For any experiment, the expected net benefits should outweigh the risks. Experiments involving the creation of potential pandemic pathogens should be curtailed until there has been a quantitative, objective and credible assessment of the risks, potential benefits, and opportunities for risk mitigation, as well as comparison against safer experimental approaches. A modern version of the Asilomar process, which engaged scientists in proposing rules to manage research on recombinant DNA, could be a starting point to identify the best approaches to achieve the global public health goals of defeating pandemic disease and assuring the highest level of safety. Whenever possible, safer approaches should be pursued in preference to any approach that risks an accidental pandemic. 

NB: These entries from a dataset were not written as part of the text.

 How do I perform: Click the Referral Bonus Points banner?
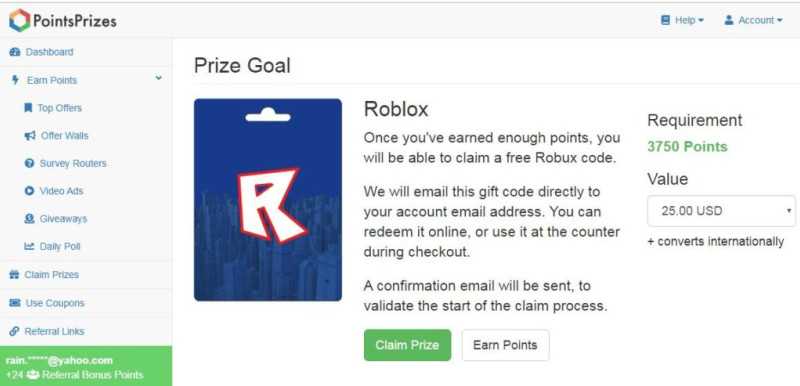86,366
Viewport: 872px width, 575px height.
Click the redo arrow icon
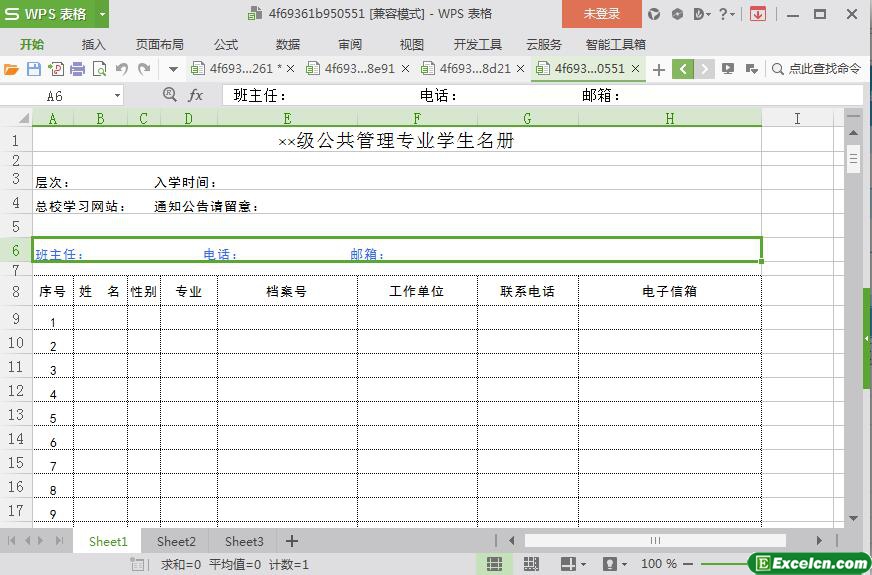pyautogui.click(x=144, y=69)
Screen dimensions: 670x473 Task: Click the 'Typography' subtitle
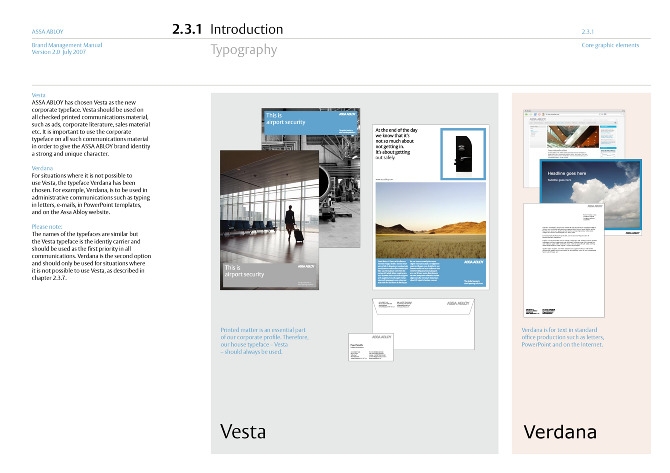coord(243,50)
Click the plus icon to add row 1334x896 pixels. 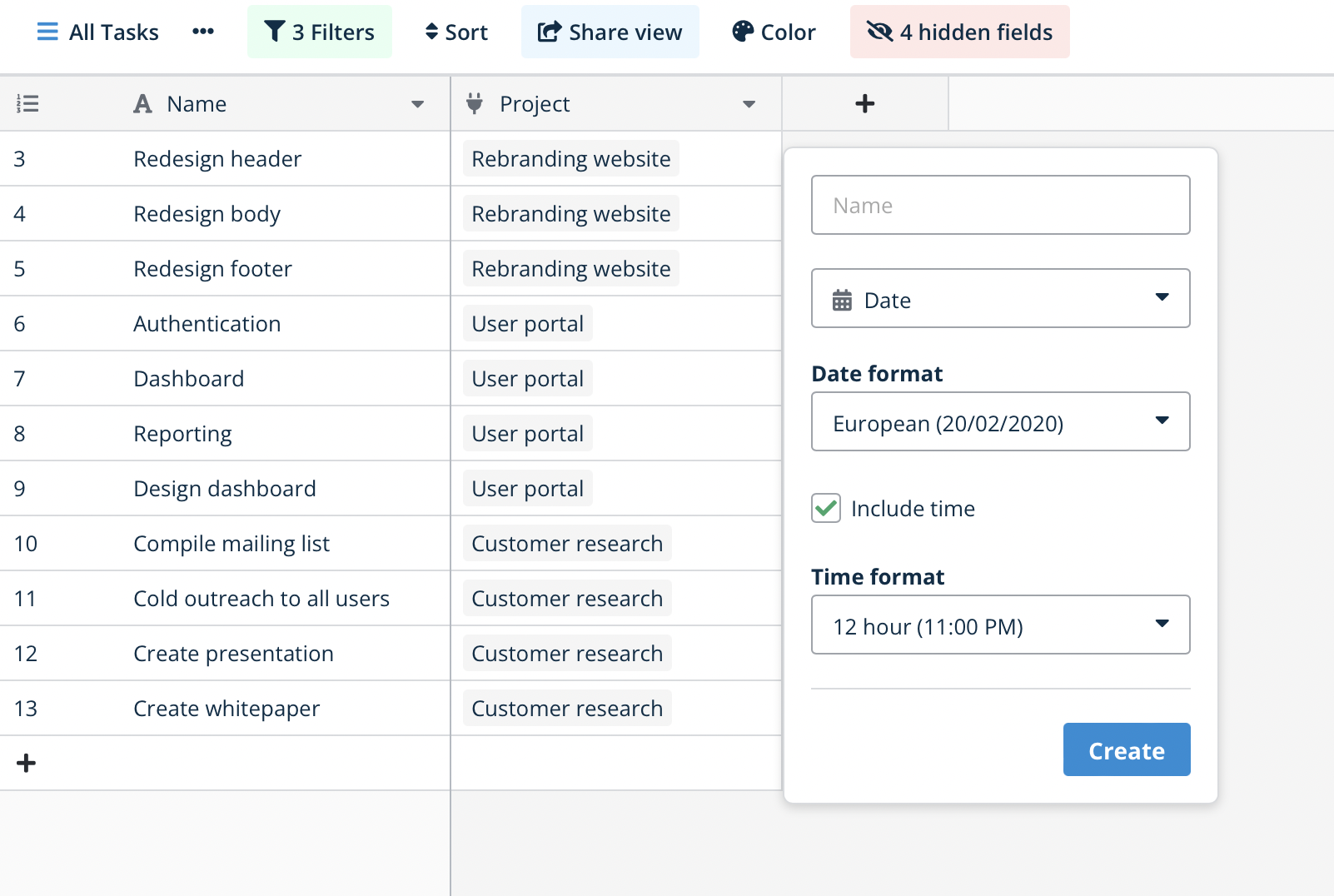tap(26, 763)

The field of molecular biology previously confronted a scenario where the development of new technologies outpaced a thorough assessment of their potential risks. In a 1974 statement from a committee of the National Academy of Sciences that considered then-emerging recombinant DNA experiments, the concerns expressed about that technology are similar to the current responses to PPP experiments, although today’s concerns apply to the possible enhancement of already known pathogens. That 1974 report stated:
Several groups of scientists are now planning to use this technology to create recombinant DNAs from a variety of other viral, animal, and bacterial sources. Although such experiments are likely to facilitate the solution of important theoretical and practical biological problems, they would also result in the creation of novel types of infectious DNA elements whose biological properties cannot be completely predicted in advance. 

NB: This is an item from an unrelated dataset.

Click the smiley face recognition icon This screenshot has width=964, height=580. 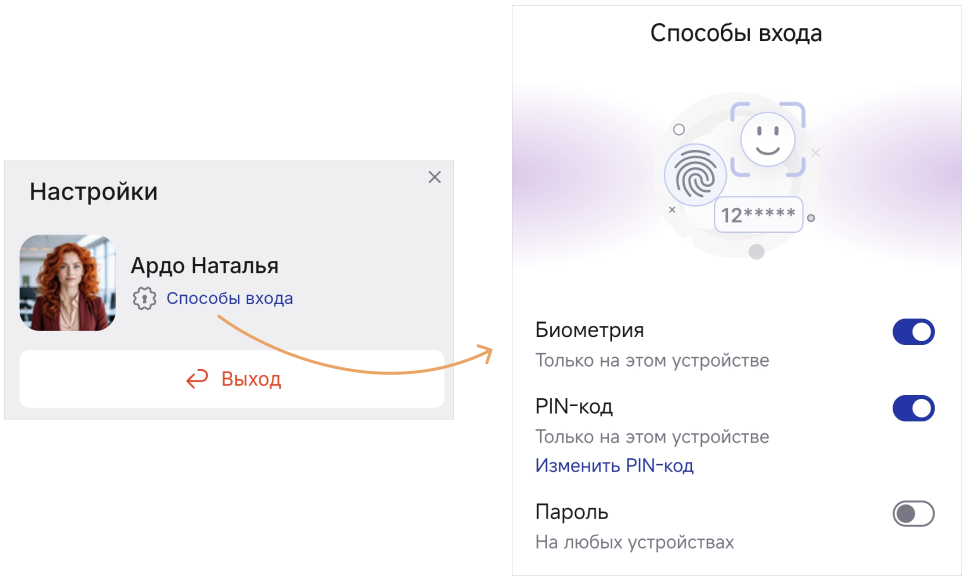click(x=768, y=140)
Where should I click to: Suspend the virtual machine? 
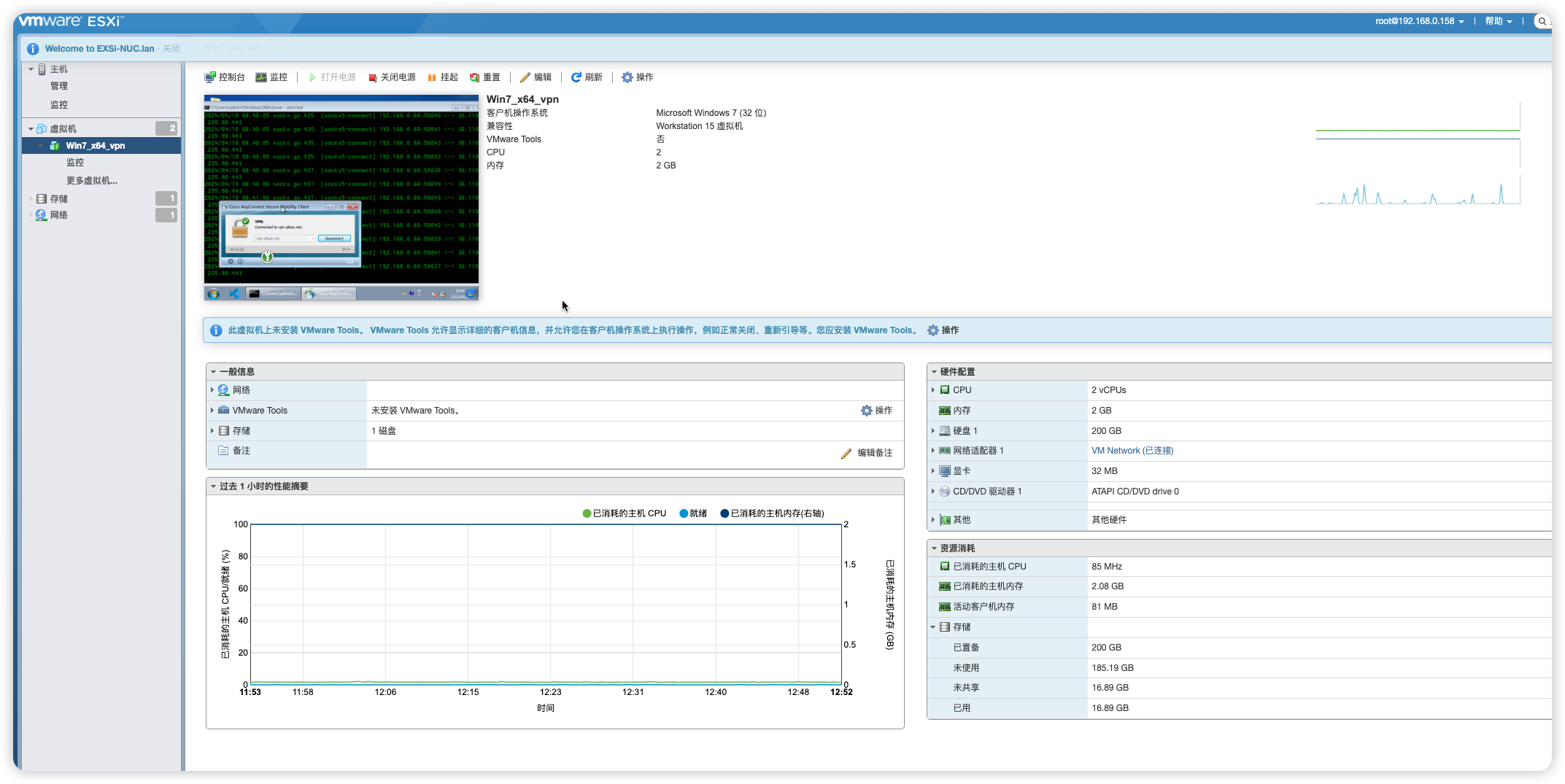[x=443, y=77]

The new CWG call for an Asilomar-type approach to evaluating and managing the risks of PPP experiments references the foundational 1975 Asilomar conference called by scientists to deliberate how recombinant DNA experiments could be safety performed. That conference established principles for conducting the new recombinant DNA experiments, leading to the issuance of the 1976 Guidelines by the newly formed Recombinant DNA Advisory Committee (RAC) (see recent post on RAC’s future). It is important to note that there is disagreement within the scientific community regarding the need for GOF influenza (PPP) experiments; see here for a brief on the value of such work and here for a critical take on such research. The call for further investigation of PPP research by the scientific community echoes the approach of Asilomar, but it also serves as a notice to regulatory authorities (e.g., funding agencies) that the scientific community is aware of public concerns and is responding with deliberation. Professional self-regulation could preempt government-initiated controls on PPP research, such as funding restrictions.